Anteriormente, dediquei uma série de textos sobre as áreas de intervenção em que Hipnose pode ser utilizada, como um complemento ao modelo terapêutico usado. Nesse sentido, a literatura é bastante clara ao enumerar a eficácia de Hipnose, como coadjuvante, em muitos casos de perturbações psicológicas e patologias físicas. Serei bastante optimista em dizer que, à medida que o tempo vai passando, cada vez mais perturbações e patologias estão a responder muito bem, tanto quantitativamente como qualitativamente, a intervenções hipnóticas. 

Todavia, existe uma área em que Hipnose não é tão discutida, pelo menos em Portugal. Essa área destina-se à investigação criminal, onde o uso de Hipnose é conhecido como Hipnose Forense

Hipnose Forense é a aplicação de Hipnose na investigação de processos civis e criminais, pudendo ser usada tanto pela acusação como pela defesa. Aqui, o principal objectivo do investigador forense é utilizar Hipnose, principalmente, para melhorar a memória da vitima, de modo a que esta possa dar a melhor qualidade de detalhes possível. Hipnose Forense distingue-se de outras áreas de utilização de Hipnose exactamente pelo seu objectivo e foco, em cada incidente particular.
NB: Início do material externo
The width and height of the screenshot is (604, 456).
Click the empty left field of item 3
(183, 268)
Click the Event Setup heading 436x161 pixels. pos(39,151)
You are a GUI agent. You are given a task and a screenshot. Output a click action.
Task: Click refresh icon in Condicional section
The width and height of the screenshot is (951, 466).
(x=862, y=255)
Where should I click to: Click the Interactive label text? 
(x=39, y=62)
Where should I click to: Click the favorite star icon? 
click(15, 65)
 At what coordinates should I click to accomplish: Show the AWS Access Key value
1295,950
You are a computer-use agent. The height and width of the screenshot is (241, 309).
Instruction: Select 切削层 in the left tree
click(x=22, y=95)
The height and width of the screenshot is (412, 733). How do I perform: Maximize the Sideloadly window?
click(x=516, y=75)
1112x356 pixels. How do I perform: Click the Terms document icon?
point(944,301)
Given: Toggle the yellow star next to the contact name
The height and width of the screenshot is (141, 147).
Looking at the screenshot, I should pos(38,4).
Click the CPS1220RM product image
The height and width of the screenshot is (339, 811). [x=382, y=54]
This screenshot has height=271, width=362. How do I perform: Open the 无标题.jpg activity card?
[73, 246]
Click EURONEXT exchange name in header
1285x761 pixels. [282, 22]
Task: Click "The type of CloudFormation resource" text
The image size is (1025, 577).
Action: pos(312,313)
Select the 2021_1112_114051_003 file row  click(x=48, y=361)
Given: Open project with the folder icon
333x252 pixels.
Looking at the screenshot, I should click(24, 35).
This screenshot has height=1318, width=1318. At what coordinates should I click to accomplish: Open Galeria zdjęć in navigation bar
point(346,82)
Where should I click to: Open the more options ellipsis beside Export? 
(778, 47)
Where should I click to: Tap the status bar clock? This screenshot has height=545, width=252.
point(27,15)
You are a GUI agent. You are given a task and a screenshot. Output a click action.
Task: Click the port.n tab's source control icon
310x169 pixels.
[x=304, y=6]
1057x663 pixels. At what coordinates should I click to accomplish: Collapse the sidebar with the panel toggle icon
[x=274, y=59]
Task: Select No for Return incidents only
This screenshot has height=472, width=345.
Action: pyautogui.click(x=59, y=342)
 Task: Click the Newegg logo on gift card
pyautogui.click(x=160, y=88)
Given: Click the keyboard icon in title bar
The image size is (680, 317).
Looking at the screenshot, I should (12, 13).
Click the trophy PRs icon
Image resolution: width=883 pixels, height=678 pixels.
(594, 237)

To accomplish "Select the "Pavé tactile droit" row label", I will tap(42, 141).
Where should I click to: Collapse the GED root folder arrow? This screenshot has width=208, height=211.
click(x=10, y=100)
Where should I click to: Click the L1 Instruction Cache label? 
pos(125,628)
Imagine um cenário hipotético em que estava com um(a) companheiro(a) a fazer compras, numa superfície comercial. Sem notar, uma pessoa surge de repente para vos assaltar, agredindo-vos violentamente com intenção de roubo. A situação foi tão rápida que os detalhes são muito pouco ricos (ou assim parece). Para além disso, estão ambos preocupados um com o outro, o que desvia o foco de atenção para recordar o que se passou. Sem outras testemunhas, o relato pode ser a prova mais importante que a Polícia tem. Nesse sentido, é chamado um investigador criminal com formação em Hipnose. Este profissional irá falar com ambos, individualmente, onde introduzirá o processo de Hipnose de modo a que a pessoa possa recuperar o máximo de detalhes, aqueles que pensava nem se lembrar, de modo a enriquecer o seu relato.

A utilização deste processo requer o trabalho com um fenómeno hipnótico muito específico, Hipermnésia. Hipermnésia é a capacidade para recordar mais detalhes de uma situação especifica, através de um maior foco de atenção e relaxamento da mente. Pense num continuum: enquanto que amnésia está num dos pólos (capacidade para bloquear ou esquecer informação), hipermnésia está no pólo oposto. 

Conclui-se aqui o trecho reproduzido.